Currently, all businesses in California are subjected to a state tax rate of 8.84% on their income. However, the proposed plan would create two separate tax rates for businesses. Businesses earning less than $1.5 million would only pay a 6.63% tax rate, while the remaining of their earnings would be taxed at a higher rate of 10.99%, according to Dallas Press News.
The new tax rate would only apply to 2,500 corporations and is expected to increase the state’s annual revenue by $7.2 billion. The remaining small businesses would benefit by paying a lower tax rate, reducing state revenue by approximately $2.2 billion. The pending $5 billion would help low-income earners, fund tax credits, and enhance public programs in California such as public education, child care, and combatting homelessness.

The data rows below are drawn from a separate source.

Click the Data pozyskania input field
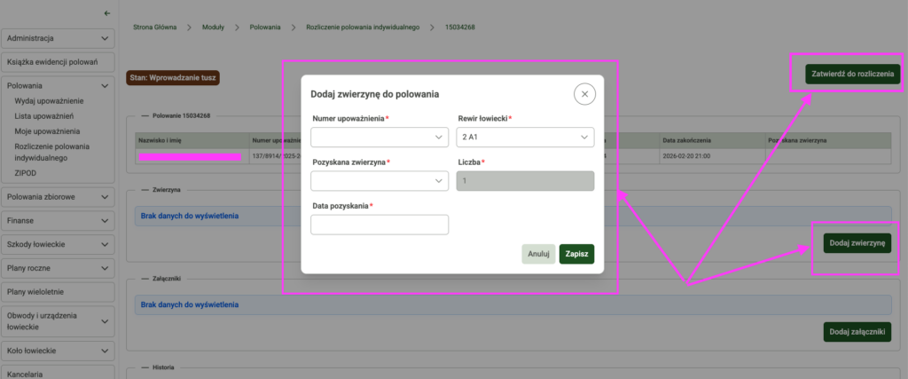pyautogui.click(x=379, y=225)
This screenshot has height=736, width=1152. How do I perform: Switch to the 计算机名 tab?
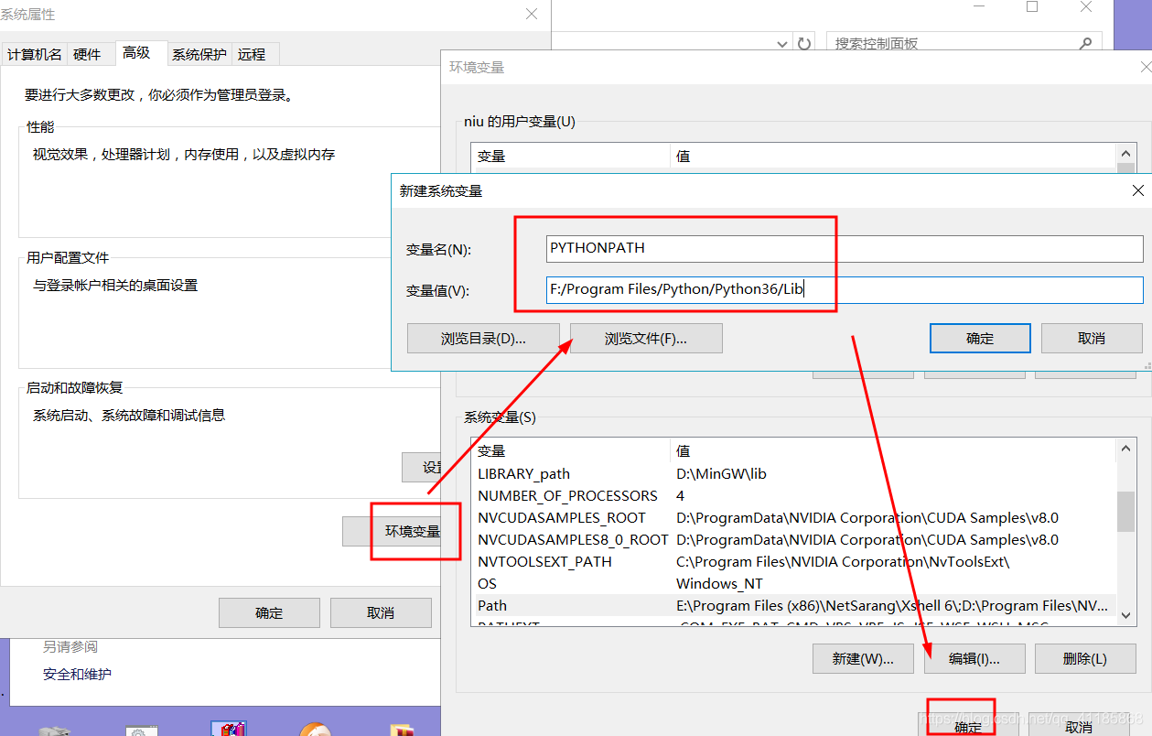34,54
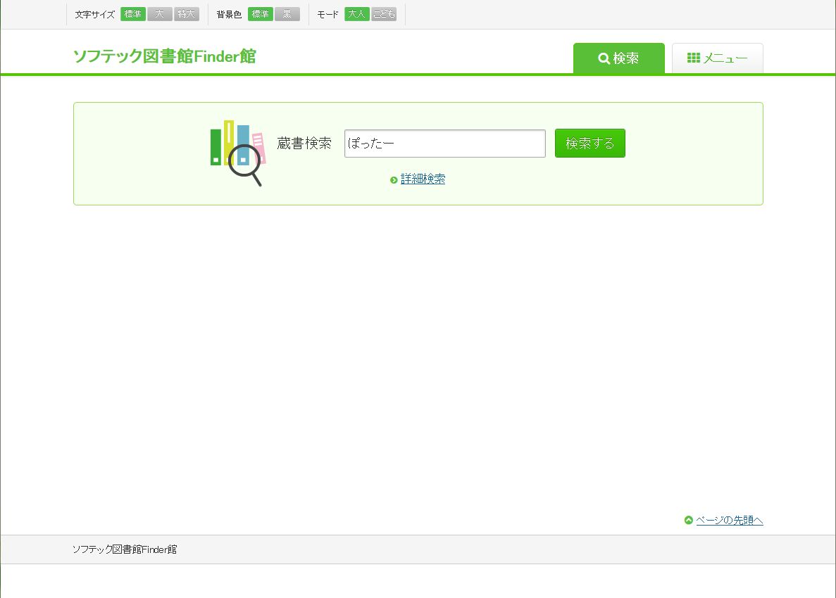Set 文字サイズ to 標準

click(133, 14)
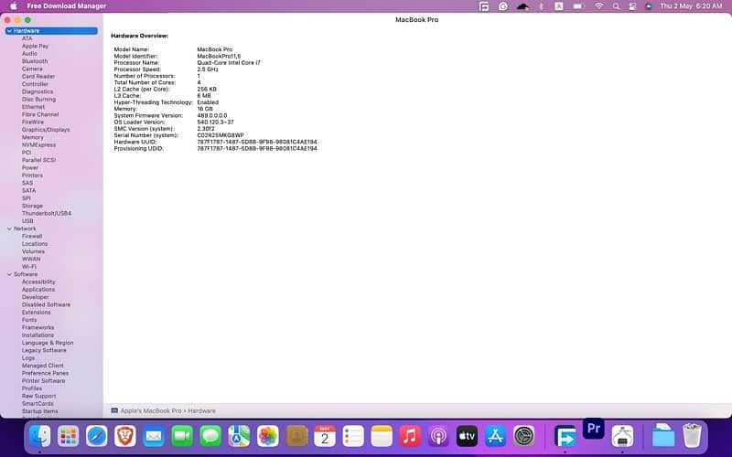Open Adobe Premiere Pro from the dock
The image size is (732, 457).
593,428
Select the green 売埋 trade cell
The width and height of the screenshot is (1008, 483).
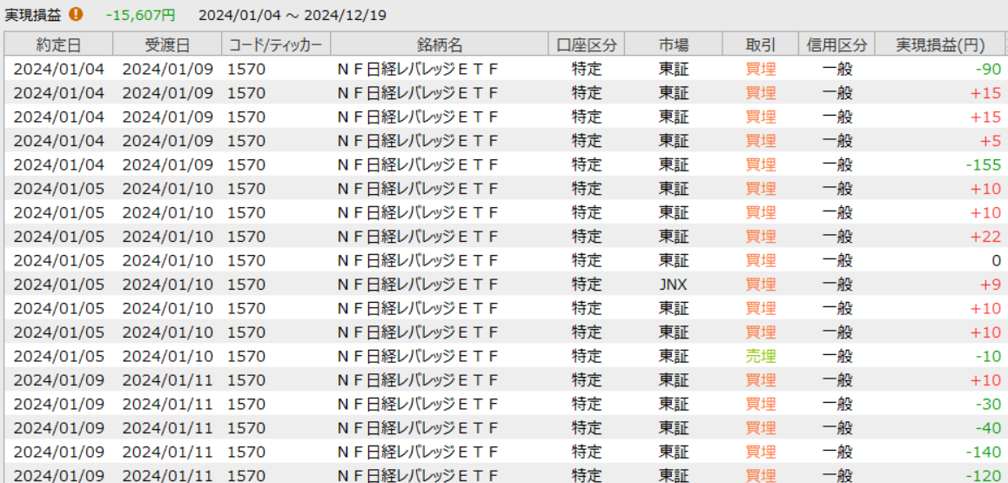tap(760, 356)
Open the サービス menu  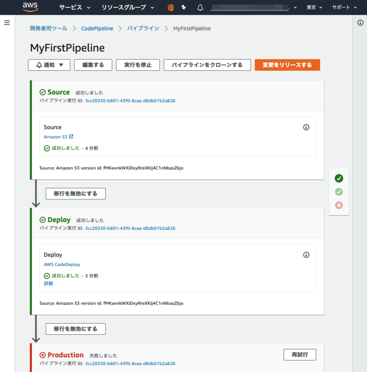click(x=70, y=7)
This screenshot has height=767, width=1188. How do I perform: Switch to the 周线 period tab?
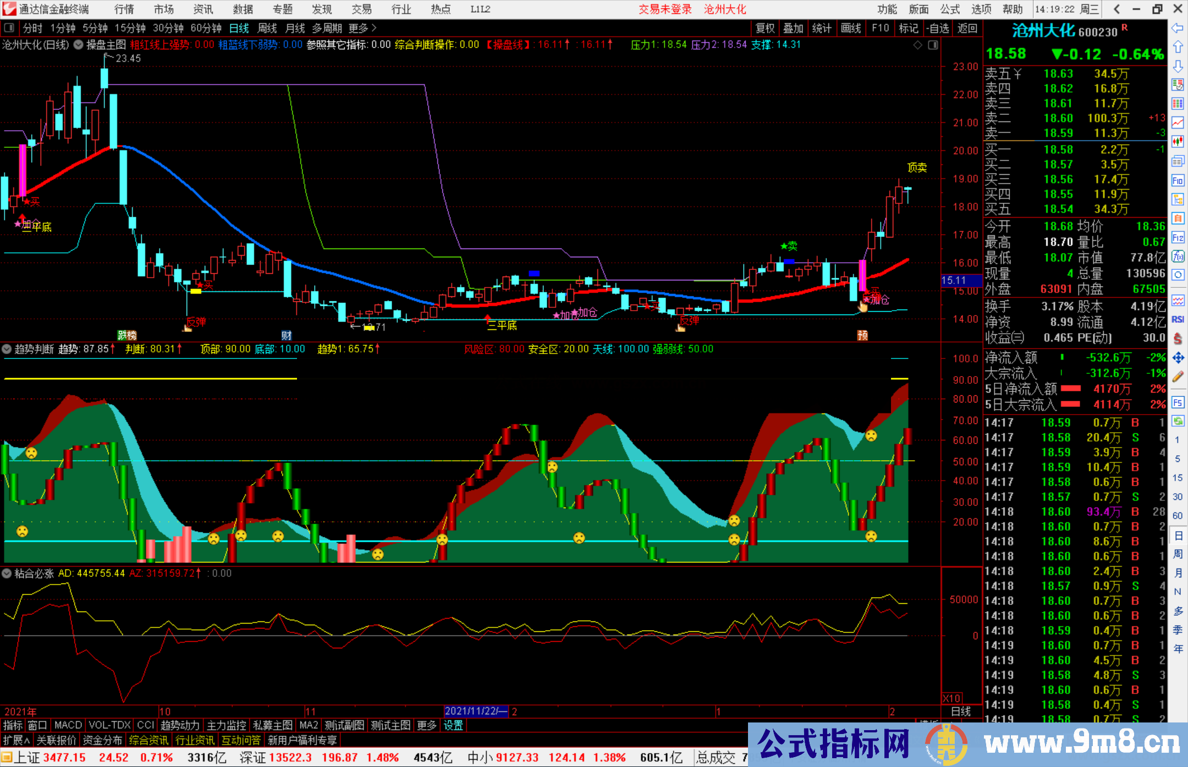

While the plan has a long way to go before becoming law, as tax increases require two-thirds votes from both houses of the Legislature, Democrats who control the majority seats in both chambers are supporting the new proposal. The tax increase is being sold as a partial reversal of the federal tax cuts signed into law by former Republican President Donald Trump, which nearly every Democrat in California opposed, including Gov. Newsom.
Despite the Democrats’ support, Democratic Gov. Gavin Newsom is opposing the proposal, preferring not to raise taxes in the past, as he has been building his national profile in recent years in advance of a possible run for president beyond 2024. Newsom has previously campaigned against a ballot initiative that would have increased tax rates on the wealthy to fund environmental programs. During a press conference, Newsom’s spokesman Anthony York said that the governor could not support the proposal, stating, “It would be irresponsible to jeopardize the progress we’ve all made together over the last decade to protect the most vulnerable while putting our state on sound fiscal footing.”
The California Chamber of Commerce has also opposed the proposal, stating that a tax increase would “send the wrong signals to job creators and investors in the state’s economy,” while John Kabateck, California state director for the National Federation of Independent Business, believes that the proposal “looks appealing at first glance” but advises caution in endorsing it. The proposal will face much debate and opposition before becoming law, but it holds the potential to promote equitable tax reform in California.